Additionally, patients must be rehabilitated in a more cautious manner than with plate fixation. Boehme et al.  describes limiting the ROM to less than 90° of forward flexion in the early postoperative period. The technical application of the pin by the surgeon plays a vital role in the overall stability of the fracture. Although the RCP was developed as a less invasive alternative, the technique of open intramedullary nailing through the fracture site appears more detrimental to the soft tissue envelope than plate application.
Although the RCP provides an alternative to plate fixation of displaced midshaft clavicle fractures, our case series of 18 patients yielded 14 complications, including three nonunions (one persistent) and one delayed union. Due to the excessive soft tissue- and fracture-related complications, the use of the RCP cannot be recommended for the treatment of midshaft clavicle fractures.

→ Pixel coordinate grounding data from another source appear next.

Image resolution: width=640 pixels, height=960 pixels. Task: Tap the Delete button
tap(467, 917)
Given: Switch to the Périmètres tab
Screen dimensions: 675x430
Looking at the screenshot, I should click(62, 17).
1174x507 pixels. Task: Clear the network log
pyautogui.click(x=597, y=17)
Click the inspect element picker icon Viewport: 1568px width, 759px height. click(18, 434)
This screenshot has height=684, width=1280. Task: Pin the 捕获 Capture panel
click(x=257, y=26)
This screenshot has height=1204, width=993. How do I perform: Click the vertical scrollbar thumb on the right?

The authors thank George A. Paletta, MD, and Mark D. Miller, MD, for the contribution of clinical data.
Each author certifies that he or she has no commercial associations (eg, consultancies, stock ownership, equity interest, patent/licensing arrangements, etc) that might pose a conflict of interest in connection with the submitted article.
Each author certifies that his or her institution approved the human protocol for this investigation and that all investigations were conducted in conformity with ethical principles of research.
This work was performed at The Orthopedic Center of Saint Louis and Des Peres Hospital Saint Louis.